**Task brief:**
Copy out the items below word for word, starting at the line that contains "Where should I click to: Open the RWE" and ending at the line that contains "coord(902,732)", with both of those lines included.

:: Data ::

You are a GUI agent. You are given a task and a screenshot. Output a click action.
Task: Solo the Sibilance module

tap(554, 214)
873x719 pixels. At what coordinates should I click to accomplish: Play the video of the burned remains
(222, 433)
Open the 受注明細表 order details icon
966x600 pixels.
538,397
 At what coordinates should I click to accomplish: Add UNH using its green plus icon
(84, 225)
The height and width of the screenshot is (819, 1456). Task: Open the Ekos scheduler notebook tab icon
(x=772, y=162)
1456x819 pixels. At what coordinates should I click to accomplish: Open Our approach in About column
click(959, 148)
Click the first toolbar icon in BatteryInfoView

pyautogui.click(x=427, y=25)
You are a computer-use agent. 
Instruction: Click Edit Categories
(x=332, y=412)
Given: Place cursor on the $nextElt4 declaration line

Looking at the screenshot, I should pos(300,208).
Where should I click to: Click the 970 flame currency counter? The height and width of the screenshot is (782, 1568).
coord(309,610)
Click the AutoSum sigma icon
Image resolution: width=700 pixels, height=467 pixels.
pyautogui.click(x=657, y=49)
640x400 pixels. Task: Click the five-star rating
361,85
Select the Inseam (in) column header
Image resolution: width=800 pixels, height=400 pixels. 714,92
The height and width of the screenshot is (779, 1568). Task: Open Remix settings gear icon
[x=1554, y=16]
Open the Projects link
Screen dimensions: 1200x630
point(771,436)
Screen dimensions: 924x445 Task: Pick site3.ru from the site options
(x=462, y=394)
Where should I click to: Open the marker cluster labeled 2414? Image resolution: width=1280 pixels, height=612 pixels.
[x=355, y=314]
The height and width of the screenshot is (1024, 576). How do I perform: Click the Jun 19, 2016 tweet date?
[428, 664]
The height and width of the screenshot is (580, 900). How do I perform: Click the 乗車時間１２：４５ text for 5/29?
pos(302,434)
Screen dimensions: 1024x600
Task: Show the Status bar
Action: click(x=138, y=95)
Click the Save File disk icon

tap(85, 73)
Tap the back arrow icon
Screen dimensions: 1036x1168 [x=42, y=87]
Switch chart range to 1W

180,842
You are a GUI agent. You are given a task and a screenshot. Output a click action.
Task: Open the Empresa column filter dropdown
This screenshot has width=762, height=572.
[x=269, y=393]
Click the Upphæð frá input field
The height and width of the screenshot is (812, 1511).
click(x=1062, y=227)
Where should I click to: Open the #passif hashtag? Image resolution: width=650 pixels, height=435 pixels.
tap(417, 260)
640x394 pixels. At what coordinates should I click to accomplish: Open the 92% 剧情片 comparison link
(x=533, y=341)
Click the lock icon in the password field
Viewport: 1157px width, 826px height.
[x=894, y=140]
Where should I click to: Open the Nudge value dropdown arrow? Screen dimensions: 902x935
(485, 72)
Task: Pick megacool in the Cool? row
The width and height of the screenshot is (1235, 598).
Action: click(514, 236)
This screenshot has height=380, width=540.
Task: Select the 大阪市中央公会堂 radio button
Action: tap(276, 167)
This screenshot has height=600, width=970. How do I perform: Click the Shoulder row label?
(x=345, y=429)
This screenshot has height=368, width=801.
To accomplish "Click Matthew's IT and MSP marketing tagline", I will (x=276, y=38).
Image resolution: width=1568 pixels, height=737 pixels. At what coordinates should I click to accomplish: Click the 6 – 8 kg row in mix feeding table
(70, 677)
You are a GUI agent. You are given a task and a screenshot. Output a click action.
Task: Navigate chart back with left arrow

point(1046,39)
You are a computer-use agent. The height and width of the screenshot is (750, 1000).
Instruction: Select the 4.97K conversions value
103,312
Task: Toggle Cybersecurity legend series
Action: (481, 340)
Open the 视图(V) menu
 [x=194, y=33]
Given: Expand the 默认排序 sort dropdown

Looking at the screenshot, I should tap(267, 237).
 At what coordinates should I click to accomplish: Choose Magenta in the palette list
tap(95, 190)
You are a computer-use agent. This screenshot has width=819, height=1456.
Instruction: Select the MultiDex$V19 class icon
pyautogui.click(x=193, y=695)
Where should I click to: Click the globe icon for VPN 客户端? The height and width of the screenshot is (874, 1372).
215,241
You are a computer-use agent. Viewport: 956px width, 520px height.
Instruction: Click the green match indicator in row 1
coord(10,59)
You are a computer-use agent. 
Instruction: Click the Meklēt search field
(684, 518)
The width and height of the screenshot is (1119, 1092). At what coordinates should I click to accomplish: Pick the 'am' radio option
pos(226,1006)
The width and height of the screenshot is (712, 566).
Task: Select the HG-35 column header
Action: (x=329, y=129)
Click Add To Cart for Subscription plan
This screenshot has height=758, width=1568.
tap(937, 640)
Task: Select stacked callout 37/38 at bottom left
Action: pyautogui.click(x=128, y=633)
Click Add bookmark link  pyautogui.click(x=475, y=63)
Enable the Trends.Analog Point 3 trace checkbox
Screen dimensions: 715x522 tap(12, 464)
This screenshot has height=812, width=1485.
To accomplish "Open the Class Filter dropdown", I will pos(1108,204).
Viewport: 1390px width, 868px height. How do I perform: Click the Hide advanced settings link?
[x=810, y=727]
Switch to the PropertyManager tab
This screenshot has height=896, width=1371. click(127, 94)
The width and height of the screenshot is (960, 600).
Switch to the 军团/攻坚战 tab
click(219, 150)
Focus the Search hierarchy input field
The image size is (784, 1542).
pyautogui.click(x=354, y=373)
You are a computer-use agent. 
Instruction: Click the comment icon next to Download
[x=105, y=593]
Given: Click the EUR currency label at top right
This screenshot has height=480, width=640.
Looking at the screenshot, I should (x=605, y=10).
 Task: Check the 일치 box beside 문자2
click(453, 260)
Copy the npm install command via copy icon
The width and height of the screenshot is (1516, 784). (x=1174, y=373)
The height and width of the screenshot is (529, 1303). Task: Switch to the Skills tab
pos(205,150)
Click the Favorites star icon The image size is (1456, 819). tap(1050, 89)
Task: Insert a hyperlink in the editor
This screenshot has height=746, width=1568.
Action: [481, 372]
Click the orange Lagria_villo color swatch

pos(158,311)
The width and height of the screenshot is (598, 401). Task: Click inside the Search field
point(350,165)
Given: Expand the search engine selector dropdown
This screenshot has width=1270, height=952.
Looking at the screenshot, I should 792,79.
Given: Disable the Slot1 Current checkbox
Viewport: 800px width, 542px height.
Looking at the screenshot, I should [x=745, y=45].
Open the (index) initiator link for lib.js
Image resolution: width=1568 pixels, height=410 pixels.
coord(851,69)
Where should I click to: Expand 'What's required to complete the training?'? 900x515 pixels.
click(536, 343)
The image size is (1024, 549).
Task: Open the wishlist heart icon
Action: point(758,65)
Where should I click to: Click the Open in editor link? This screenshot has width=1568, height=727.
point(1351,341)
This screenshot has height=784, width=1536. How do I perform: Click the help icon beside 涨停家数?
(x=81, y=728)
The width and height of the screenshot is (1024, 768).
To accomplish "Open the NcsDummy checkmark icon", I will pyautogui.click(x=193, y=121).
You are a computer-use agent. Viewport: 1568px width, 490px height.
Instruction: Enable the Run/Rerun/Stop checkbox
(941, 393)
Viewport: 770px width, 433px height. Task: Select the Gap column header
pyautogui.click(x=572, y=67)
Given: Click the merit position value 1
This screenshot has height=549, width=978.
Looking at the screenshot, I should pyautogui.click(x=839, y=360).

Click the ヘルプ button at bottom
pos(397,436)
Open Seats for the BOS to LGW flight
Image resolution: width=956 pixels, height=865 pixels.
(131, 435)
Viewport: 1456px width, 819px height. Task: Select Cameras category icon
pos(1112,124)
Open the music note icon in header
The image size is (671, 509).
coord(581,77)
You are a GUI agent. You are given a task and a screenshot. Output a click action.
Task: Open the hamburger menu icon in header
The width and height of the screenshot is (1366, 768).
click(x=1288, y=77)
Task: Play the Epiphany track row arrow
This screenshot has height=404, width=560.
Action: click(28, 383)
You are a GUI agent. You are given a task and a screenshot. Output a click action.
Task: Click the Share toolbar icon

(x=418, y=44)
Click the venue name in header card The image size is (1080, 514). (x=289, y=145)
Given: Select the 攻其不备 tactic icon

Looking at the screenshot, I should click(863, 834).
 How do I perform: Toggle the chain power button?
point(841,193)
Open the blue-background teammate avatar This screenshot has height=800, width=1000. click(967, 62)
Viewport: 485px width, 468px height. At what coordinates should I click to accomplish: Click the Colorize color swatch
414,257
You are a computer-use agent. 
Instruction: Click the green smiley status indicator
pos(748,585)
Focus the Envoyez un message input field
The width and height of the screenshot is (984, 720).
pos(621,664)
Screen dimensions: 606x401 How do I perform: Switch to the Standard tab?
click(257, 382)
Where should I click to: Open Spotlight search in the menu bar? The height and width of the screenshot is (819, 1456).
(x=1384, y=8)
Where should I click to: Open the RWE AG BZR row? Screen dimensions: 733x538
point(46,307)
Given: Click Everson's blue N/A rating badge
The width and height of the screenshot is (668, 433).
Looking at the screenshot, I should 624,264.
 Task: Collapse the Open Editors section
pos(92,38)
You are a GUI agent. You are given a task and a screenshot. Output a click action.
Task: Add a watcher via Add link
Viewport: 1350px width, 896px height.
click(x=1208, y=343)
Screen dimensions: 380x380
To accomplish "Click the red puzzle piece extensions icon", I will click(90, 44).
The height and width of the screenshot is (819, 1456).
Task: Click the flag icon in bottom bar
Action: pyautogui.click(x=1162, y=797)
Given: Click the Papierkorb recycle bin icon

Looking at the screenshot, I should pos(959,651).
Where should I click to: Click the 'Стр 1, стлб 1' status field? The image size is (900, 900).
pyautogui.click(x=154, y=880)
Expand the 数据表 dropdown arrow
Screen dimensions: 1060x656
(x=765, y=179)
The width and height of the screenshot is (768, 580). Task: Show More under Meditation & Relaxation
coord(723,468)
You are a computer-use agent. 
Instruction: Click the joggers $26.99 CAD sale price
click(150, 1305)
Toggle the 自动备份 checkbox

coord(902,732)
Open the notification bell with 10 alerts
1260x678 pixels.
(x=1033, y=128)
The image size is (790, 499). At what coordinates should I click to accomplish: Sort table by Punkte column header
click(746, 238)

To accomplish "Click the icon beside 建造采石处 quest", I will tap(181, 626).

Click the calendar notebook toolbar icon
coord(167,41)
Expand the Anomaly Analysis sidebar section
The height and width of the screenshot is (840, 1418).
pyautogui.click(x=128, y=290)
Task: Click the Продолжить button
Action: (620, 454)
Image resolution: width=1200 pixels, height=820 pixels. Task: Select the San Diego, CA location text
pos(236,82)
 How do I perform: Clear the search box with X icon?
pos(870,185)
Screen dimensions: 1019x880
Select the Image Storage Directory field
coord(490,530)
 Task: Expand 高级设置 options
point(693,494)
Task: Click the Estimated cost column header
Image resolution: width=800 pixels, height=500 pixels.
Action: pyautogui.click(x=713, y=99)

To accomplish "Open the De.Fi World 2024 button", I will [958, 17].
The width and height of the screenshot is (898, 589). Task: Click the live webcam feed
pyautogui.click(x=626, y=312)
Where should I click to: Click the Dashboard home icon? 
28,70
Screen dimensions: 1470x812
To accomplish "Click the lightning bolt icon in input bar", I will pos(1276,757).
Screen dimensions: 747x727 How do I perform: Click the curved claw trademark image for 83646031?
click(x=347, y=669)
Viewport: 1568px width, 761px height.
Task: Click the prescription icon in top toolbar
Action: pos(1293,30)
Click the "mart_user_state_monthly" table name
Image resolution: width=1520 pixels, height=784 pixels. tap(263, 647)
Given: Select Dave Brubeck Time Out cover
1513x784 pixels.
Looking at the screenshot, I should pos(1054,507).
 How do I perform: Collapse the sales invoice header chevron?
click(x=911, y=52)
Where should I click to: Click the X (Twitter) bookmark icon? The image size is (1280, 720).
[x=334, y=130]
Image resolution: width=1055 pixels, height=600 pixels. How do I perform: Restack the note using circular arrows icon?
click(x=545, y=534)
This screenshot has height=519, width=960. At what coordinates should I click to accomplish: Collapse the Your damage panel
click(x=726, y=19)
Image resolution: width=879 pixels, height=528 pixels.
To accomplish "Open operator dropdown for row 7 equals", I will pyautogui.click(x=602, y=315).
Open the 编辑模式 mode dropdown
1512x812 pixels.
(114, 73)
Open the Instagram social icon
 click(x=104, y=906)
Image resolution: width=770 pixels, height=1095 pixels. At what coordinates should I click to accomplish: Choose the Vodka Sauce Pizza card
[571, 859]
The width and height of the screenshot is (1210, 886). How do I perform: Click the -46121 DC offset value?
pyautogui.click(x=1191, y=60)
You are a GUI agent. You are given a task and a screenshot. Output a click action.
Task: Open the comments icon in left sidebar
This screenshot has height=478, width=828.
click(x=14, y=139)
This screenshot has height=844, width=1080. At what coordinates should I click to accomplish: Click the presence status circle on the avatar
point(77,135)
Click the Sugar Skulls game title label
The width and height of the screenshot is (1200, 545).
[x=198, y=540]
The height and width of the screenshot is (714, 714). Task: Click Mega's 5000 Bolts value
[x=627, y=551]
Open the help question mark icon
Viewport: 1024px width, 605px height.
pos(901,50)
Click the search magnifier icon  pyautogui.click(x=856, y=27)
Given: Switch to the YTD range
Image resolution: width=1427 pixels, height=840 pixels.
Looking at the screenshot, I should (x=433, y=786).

:::

**Task solution:**
Where should I click to: Open the RWE AG BZR row? Screen dimensions: 733x538
point(46,307)
Given: Click Everson's blue N/A rating badge
The width and height of the screenshot is (668, 433).
Looking at the screenshot, I should 624,264.
 Task: Collapse the Open Editors section
pos(92,38)
You are a GUI agent. You are given a task and a screenshot. Output a click action.
Task: Add a watcher via Add link
Viewport: 1350px width, 896px height.
click(x=1208, y=343)
Screen dimensions: 380x380
To accomplish "Click the red puzzle piece extensions icon", I will click(90, 44).
The height and width of the screenshot is (819, 1456).
Task: Click the flag icon in bottom bar
Action: pyautogui.click(x=1162, y=797)
Given: Click the Papierkorb recycle bin icon

Looking at the screenshot, I should pos(959,651).
Where should I click to: Click the 'Стр 1, стлб 1' status field? The image size is (900, 900).
pyautogui.click(x=154, y=880)
Expand the 数据表 dropdown arrow
Screen dimensions: 1060x656
(x=765, y=179)
The width and height of the screenshot is (768, 580). Task: Show More under Meditation & Relaxation
coord(723,468)
You are a computer-use agent. 
Instruction: Click the joggers $26.99 CAD sale price
click(150, 1305)
Toggle the 自动备份 checkbox

coord(902,732)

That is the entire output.